WHAT YOU NEED TO DO:
A - Translate this sentence from the Glassworlds 3 album page into Spanish: "The dazzling pulse-patterns of Two Pages make it a milestone of minimalism, while the Sonatina No. 2 is a pre-minimalist work composed under the influence of Darius Milhaud."
B - Quote a passage from the Glassworlds 3 album page word for word, starting at the words "Metamorphosis II (1988)" and stopping after the words "III: Conclusion (00:08:39)".

EXCERPT PROVIDED:

---

A treasure island of piano music — Spiegel Online
The Grand Piano label continues to uncover gems of the piano repertoire. — Fanfare

GLASS, PHILIP (b. 1937)

Glassworlds • 3


  • Nicolas Horvath, piano

This program reverses time, revealing the Metamorphosis in Glass’s work from his 1980s film and theatre transcriptions, through The Olympian composed for the Los Angeles Olympiad, to rarities such as the dreamlike Coda. The Trilogy Sonata highlights Glass’s renowned operas from the celebratory Akhnaten Dance to the stately Satyagraha and landmark Einstein on the Beach. The dazzling pulse-patterns of Two Pages make it a milestone of minimalism, while the Sonatina No. 2 is a pre-minimalist work composed under the influence of Darius Milhaud.

This recording was made on modern instruments:
Tracks 1–7, 9, 11, 12: Fazioli Grand Piano 2780649
Tracks 8, 10, 13: Steinway Model D 499495


Metamorphosis I (1988) (00:07:17)
Metamorphosis II (1988) (00:07:15)
Metamorphosis III (1988) (00:03:29)
Metamorphosis IV (1988) (00:09:57)
Metamorphosis V (1988) (00:06:00)
The Olympian - Lighting of the Torch and Closing (version for piano) (1984) (00:03:23)
The Late, Great Johnny Ace: Coda (1982) * (00:02:01)
A Secret Solo (1977) * (00:02:07)
Trilogy Sonata (arr. P. Barnes for piano) (2000) (00:01:00 )
III. Akhnaten, Act II Scene 3: Dance (00:05:06)
II. Satyagraha, Act III: Conclusion (00:08:39)
I. Einstein on the Beach: Knee Play No. 4 (00:06:08)
Two Pages (1969) (00:12:50)
Piano Sonatina No. 2 (1959) * (00:02:51)

---

RECORDS SUPPLIED:
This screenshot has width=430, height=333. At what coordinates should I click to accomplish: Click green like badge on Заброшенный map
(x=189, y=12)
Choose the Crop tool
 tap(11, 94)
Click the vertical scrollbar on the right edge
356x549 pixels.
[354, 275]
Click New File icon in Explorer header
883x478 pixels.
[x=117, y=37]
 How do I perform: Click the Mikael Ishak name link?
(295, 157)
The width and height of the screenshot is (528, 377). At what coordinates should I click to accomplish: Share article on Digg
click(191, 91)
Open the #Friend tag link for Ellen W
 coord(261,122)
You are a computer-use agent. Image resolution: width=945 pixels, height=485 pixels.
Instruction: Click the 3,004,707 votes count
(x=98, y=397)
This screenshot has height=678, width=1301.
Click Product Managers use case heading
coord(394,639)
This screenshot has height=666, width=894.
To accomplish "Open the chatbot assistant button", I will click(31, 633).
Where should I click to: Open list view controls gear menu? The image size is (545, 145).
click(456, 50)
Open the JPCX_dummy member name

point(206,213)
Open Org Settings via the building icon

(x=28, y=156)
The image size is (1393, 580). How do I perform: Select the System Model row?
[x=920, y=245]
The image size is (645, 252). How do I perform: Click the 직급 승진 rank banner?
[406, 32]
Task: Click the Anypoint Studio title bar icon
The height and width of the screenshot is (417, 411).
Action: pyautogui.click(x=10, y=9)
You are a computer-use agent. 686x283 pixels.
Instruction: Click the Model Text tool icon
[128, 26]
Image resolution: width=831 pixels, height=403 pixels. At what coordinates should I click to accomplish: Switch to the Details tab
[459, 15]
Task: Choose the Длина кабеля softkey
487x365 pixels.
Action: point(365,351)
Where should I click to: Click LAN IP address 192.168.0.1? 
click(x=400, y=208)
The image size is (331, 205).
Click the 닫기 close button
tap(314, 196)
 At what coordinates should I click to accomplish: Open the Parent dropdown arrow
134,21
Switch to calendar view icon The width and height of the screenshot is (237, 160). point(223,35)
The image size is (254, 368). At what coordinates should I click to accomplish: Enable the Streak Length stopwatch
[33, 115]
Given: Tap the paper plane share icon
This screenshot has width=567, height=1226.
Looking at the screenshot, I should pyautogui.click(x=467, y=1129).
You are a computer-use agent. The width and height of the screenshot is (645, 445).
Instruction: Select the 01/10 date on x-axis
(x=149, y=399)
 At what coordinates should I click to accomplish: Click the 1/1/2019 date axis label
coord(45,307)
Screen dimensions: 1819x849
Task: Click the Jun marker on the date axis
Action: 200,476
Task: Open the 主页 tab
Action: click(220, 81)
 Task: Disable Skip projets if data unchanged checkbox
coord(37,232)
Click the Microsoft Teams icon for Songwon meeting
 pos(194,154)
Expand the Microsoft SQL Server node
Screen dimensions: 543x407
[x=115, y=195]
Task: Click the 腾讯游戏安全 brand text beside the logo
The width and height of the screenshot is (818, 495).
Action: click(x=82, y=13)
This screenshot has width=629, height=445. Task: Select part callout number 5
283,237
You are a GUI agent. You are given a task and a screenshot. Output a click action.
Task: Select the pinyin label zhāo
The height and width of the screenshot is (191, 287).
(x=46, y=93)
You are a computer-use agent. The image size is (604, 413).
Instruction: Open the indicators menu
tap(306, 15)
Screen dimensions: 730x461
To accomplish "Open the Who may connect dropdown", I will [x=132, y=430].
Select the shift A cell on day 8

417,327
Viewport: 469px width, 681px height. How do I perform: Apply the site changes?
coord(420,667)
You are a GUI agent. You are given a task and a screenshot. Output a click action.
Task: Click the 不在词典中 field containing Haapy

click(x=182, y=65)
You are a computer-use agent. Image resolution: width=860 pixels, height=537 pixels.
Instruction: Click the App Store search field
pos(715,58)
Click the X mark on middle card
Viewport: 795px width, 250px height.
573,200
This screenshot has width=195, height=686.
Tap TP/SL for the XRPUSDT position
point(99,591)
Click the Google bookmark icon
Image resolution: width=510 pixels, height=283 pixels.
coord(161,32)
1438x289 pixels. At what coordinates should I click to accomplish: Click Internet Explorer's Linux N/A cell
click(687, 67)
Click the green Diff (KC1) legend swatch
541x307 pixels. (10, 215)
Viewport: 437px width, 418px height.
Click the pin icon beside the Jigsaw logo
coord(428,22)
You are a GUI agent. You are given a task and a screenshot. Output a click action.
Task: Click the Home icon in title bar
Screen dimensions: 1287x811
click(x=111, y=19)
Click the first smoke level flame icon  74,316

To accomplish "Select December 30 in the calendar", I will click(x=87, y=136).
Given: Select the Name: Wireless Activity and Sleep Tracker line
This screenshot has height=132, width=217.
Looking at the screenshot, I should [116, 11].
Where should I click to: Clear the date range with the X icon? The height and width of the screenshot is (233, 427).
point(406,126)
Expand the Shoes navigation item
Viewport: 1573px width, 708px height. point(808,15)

---

ANSWERS BY TASK:
A - Los deslumbrantes patrones de pulsos de Two Pages la convierten en un hito del minimalismo, mientras que la Sonatina n.º 2 es una obra preminimalista compuesta bajo la influencia de Darius Milhaud.

B -
Metamorphosis II (1988) (00:07:15)
Metamorphosis III (1988) (00:03:29)
Metamorphosis IV (1988) (00:09:57)
Metamorphosis V (1988) (00:06:00)
The Olympian - Lighting of the Torch and Closing (version for piano) (1984) (00:03:23)
The Late, Great Johnny Ace: Coda (1982) * (00:02:01)
A Secret Solo (1977) * (00:02:07)
Trilogy Sonata (arr. P. Barnes for piano) (2000) (00:01:00 )
III. Akhnaten, Act II Scene 3: Dance (00:05:06)
II. Satyagraha, Act III: Conclusion (00:08:39)